Eleven days before the election, the outcome is beginning to take shape. The election will be close; that seems to be the one thing most everyone can agree on. President Obama appeared to be on a track to a convincing Electoral College victory a couple of months ago, but that's no longer the case. Mitt Romney's campaign has been revitalized, and he seems to be getting into a groove. He has even take a whisker-thin lead in national polls.

But the nationwide polls don't mean anything. The popular vote doesn't determine the election; the Electoral College does. And momentum, as one pundit put it this week, doesn't count; votes do. Romney seems to have the momentum, but, unless things swing dramatically, he doesn't have 271 electoral votes.

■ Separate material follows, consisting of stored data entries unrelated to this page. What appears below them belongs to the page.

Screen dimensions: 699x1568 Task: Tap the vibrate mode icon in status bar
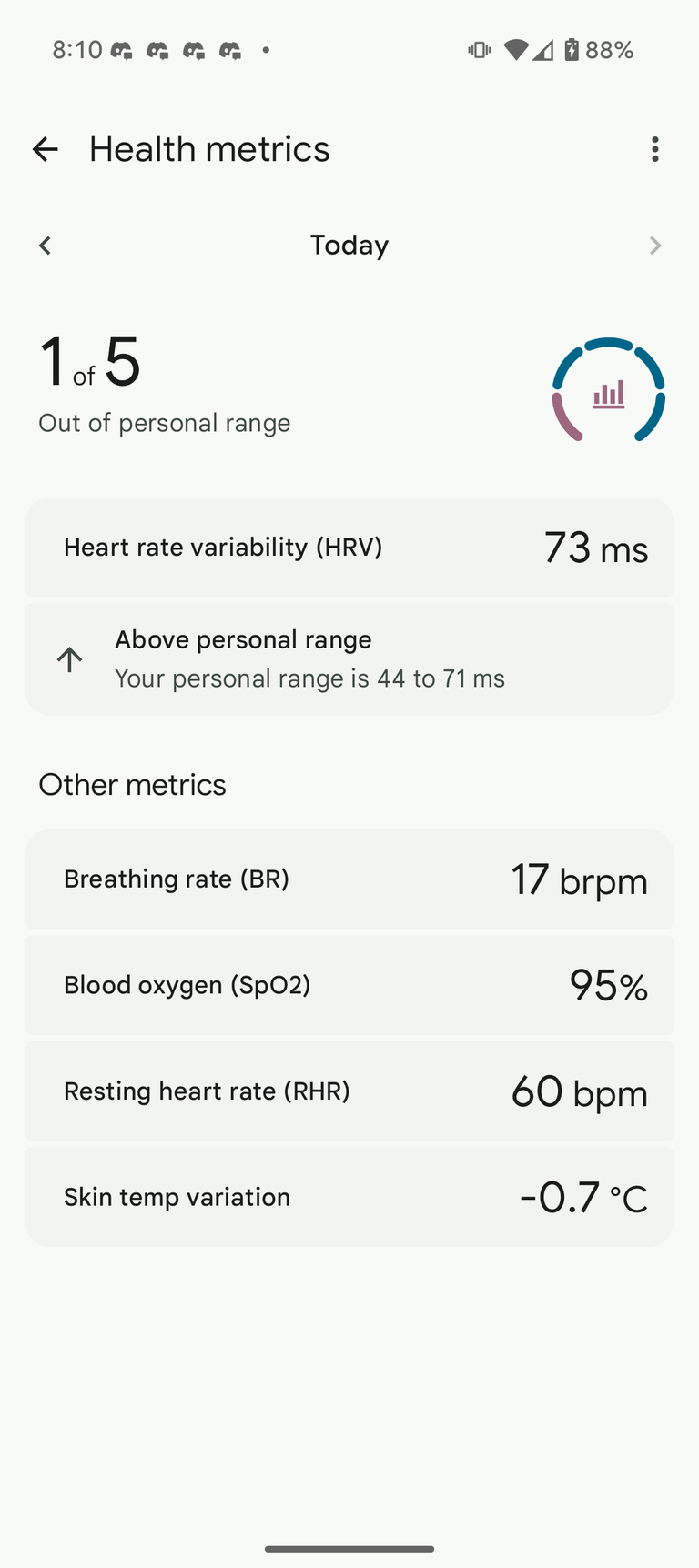pyautogui.click(x=479, y=50)
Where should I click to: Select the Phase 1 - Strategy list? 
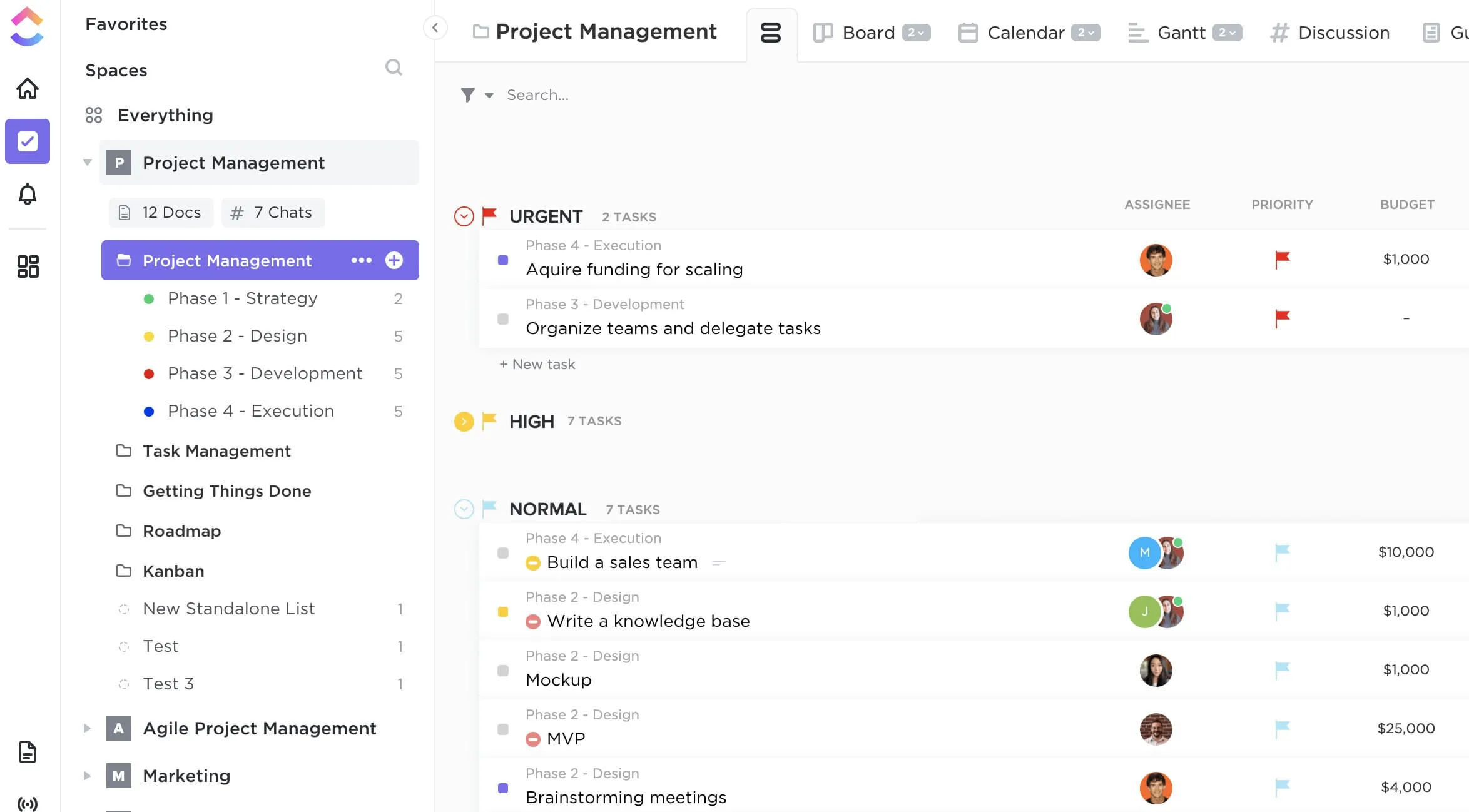pos(243,297)
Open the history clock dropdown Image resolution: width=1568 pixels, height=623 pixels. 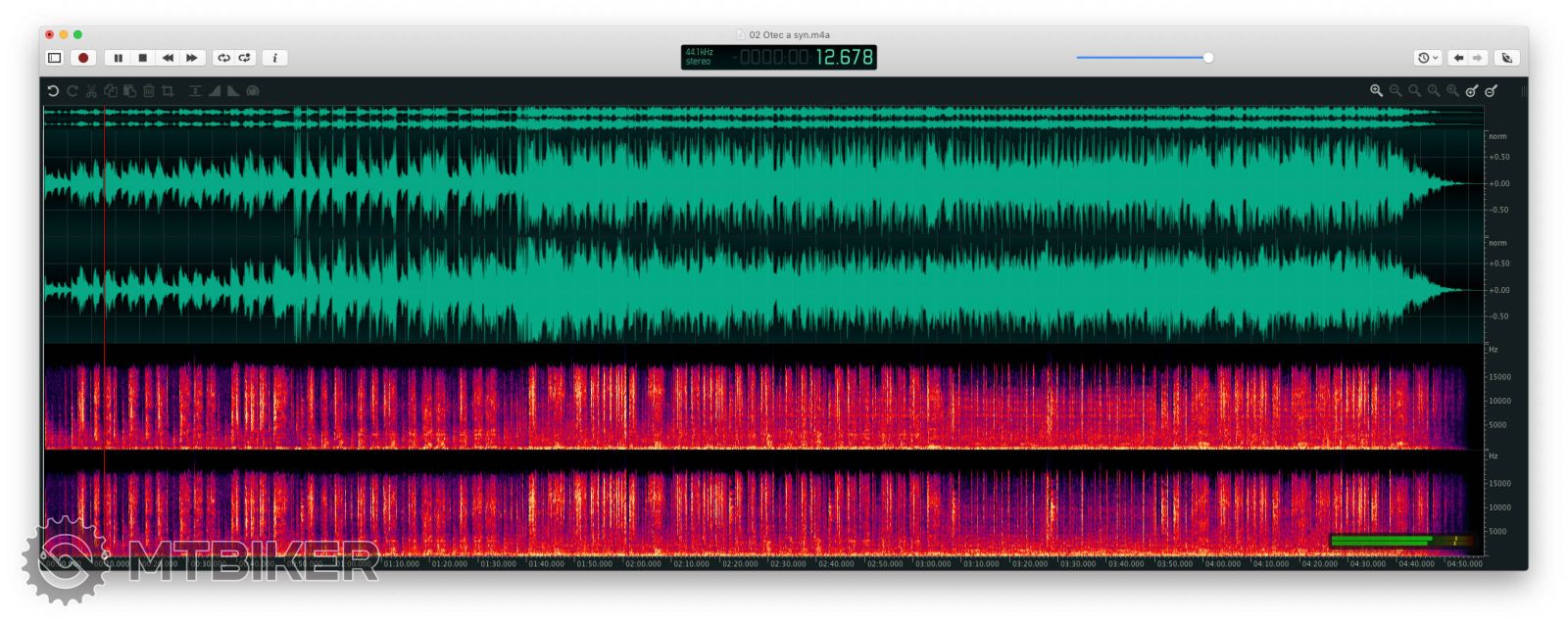(x=1427, y=58)
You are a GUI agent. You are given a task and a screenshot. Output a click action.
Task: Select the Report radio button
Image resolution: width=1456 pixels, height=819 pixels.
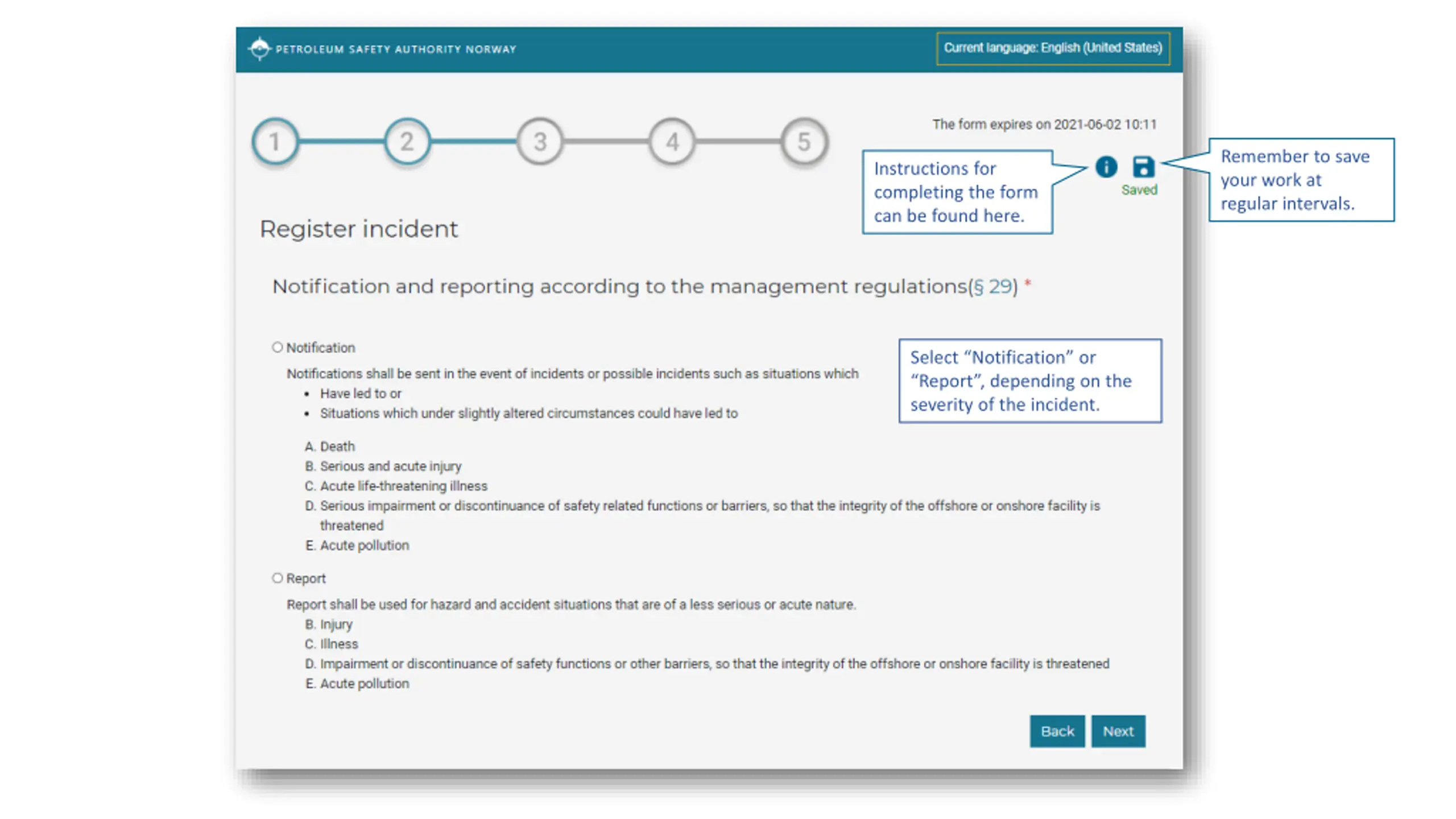tap(277, 578)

It appears more and more likely that the election will be decided in one state — Ohio. No matter how you do the math, it's next to impossible for Romney to win without winning Ohio. He can win Florida, which he very well might, but he'd still need Ohio to put him over the top. Obama badly needs Ohio, too, but he's significantly ahead there, according to the polls. Obama could lose Ohio and still win, if he took Florida, Virginia and a few other swing states. His electoral total is bulked up by the big electoral votes in California and New York, where he's not even being contested. Romney will carry Texas and a lot of smaller states, but he will need Ohio, even if he wins Florida.

So the election will likely be won or lost in Ohio, and right now, Obama seems to have the advantage. Both candidates have recognized the importance of Ohio and are spending their last days of campaigning there. Voting intentions can change, and polls can be flawed, but if the polls are right, Ohio will give the election to Obama, even if Romney wins the popular vote. (Al Gore won the popular vote but lost the election via Florida in 2000.)

I predicted early on that Romney would take North Carolina, and recent campaign activities seem to confirm that prediction. Candidates are no longer making appearances here and are even pulling back on ads in North Carolina — actions that hint that the campaigns think the N.C. results are a foregone conclusion. N.C. Democrats are in such disarray with the Jim Black and Meg Scott Phipps scandals, Gov. Bev Perdue's unpopularity and untimely backing out of a re-election bid, and the GOP-ordered redistricting that the state's Republicans have a clear advantage. Regardless of which way Ohio swings the total electoral vote, North Carolina's electoral votes seem to be securely in Romney's column.